As pessoas reais que podem ter inspirado o mito
No século 20, havia algum debate entre historiadores se Artur teria sido alguém de verdade ou não. Atualmente, o consenso entre especialistas é de que se trata de algo 100% fictício.
Mas alguns personagens históricos podem ter servido de inspiração para o surgimento da lenda. Entre eles estão Ambrósio Aureliano, guerreiro que liderou a Bretanha romana contra os saxões no século 5º d.C., e Riotamo, outro guerreiro da Bretanha romana do século 5º, mas que lutou ao lado dos gauleses contra os godos.
A popularidade da lenda se explica por seus atributos narrativos. Mas a persistência do mito de um Rei Artur real cai naquilo que o arqueólogo Francis Pryor diz no livro "Britain AD: A Quest for Arthur, England and the Anglo-Saxons" (sem edição brasileira). Provar a inexistência é tão difícil quanto provar a existência. A ciência já não perde tempo com algo tão claramente fictício.

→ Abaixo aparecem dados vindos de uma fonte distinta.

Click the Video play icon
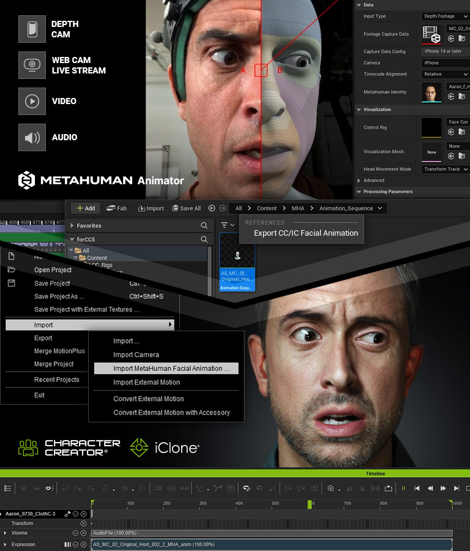The width and height of the screenshot is (470, 551). click(x=32, y=101)
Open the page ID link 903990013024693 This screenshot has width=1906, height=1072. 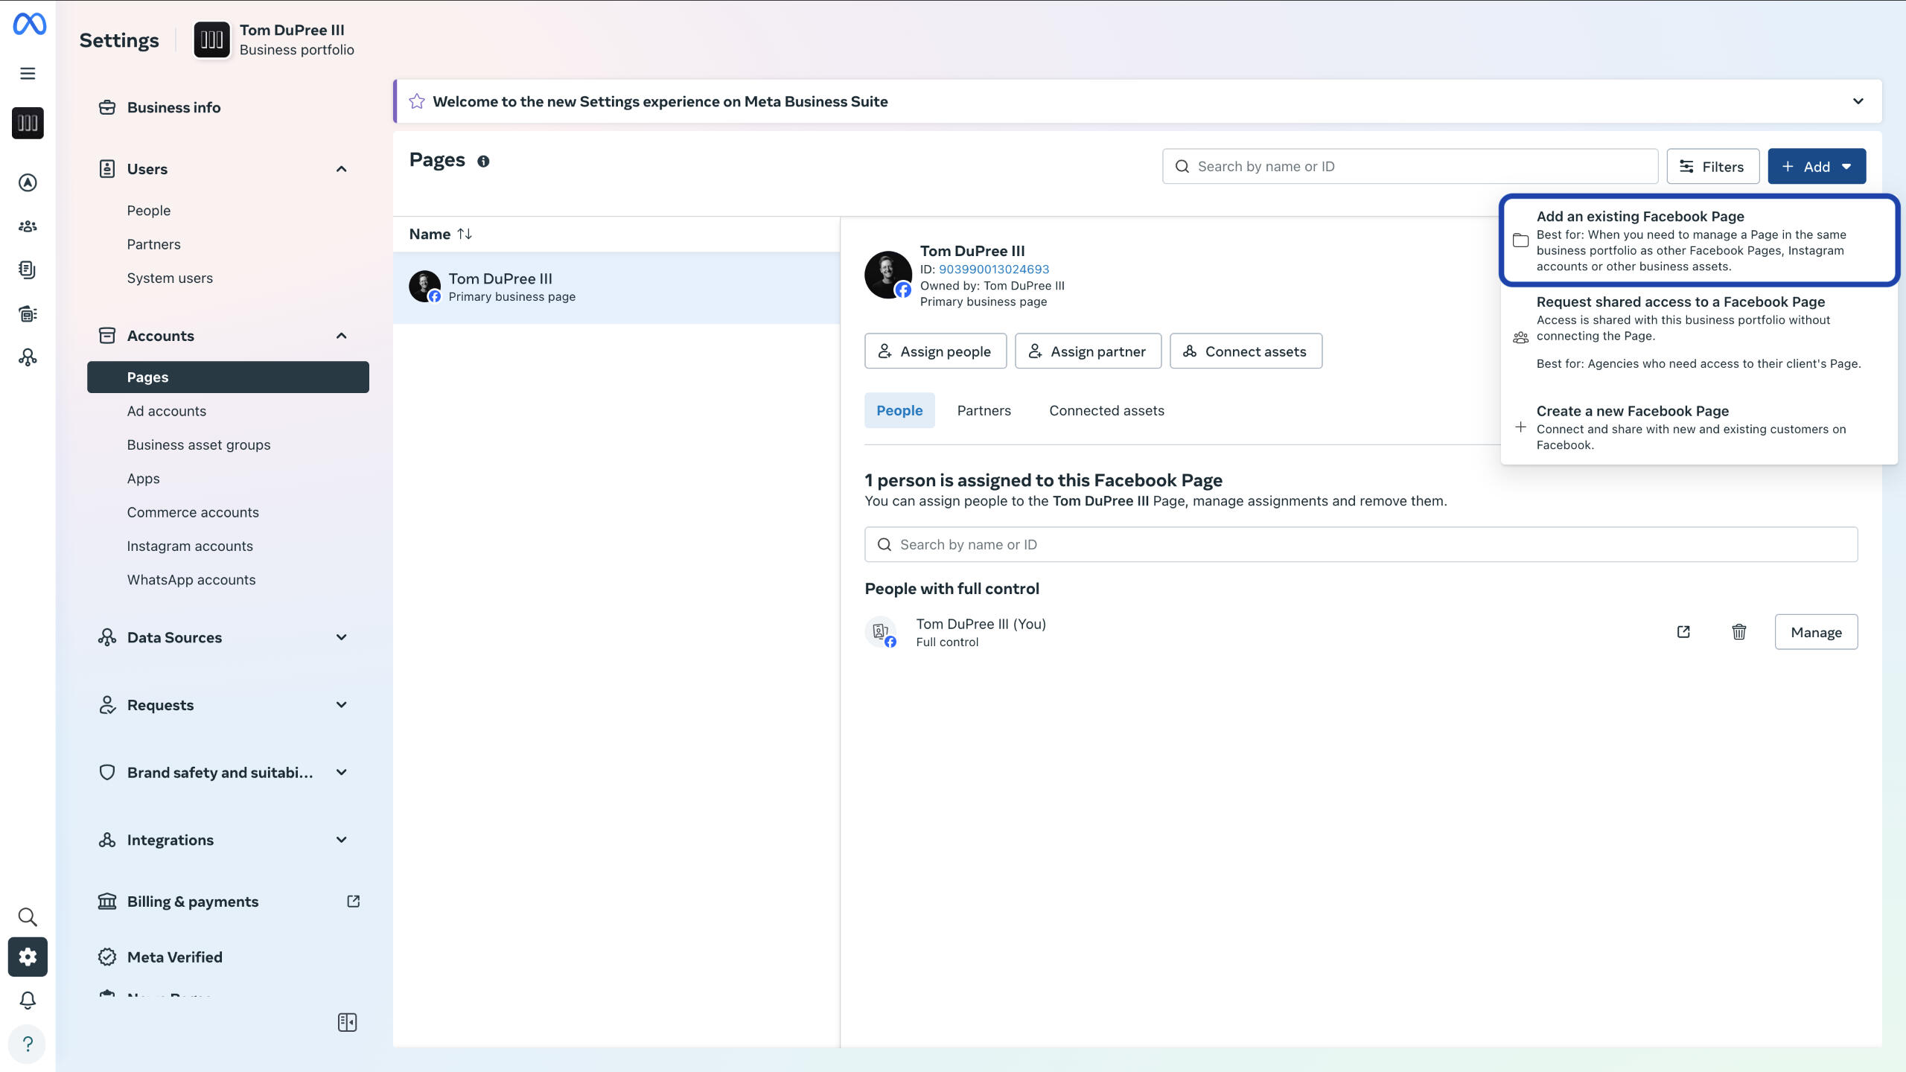pos(993,269)
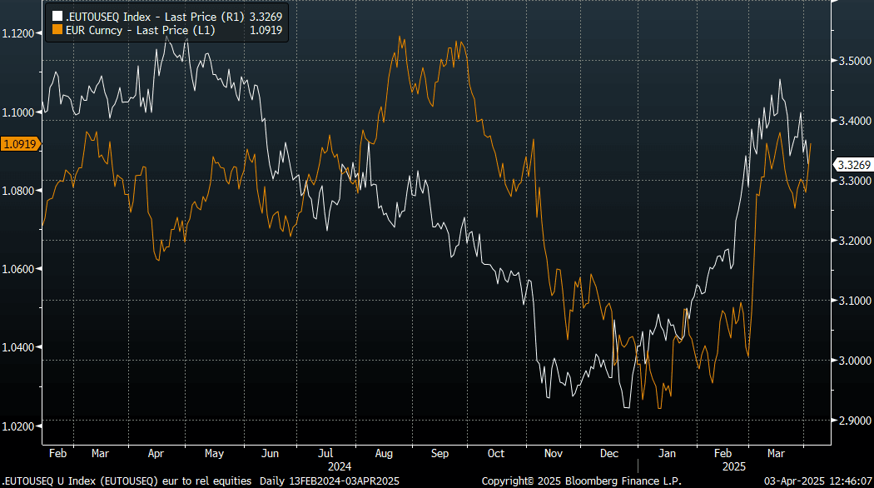The width and height of the screenshot is (874, 488).
Task: Click the 3.3269 value in the legend
Action: 266,16
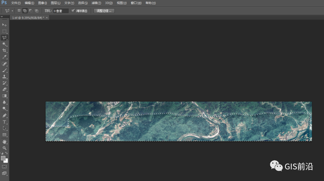Select the Rectangular Marquee tool
This screenshot has width=324, height=181.
pos(4,31)
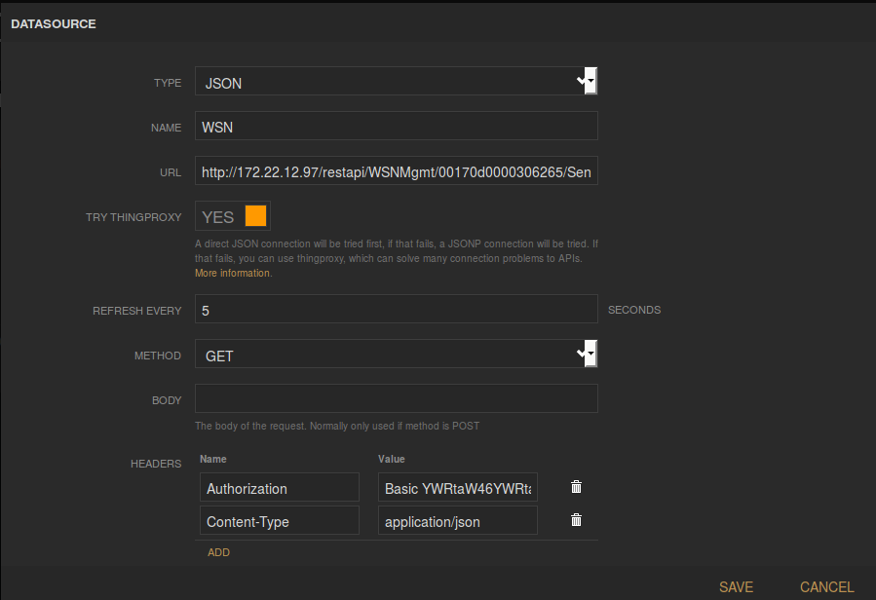This screenshot has width=876, height=600.
Task: Toggle the Try Thingproxy YES switch
Action: coord(233,216)
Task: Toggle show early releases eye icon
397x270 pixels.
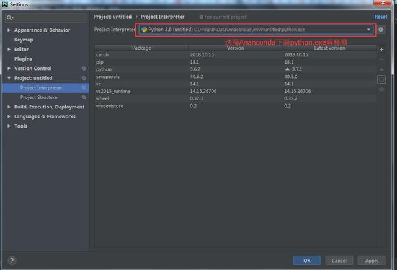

Segundo um artigo da publicação acadêmica "Comitatus", dedicada a estudos da Idade Média e do Renascimento, o realismo do Rei Artur está banido das universidades e centros de pesquisa. Vive apenas onde a ficção pode brilhar: livros para o público geral, filmes, videogames e qualquer outra mídia em que o mítico guerreiro desfila suas histórias mirabolantes.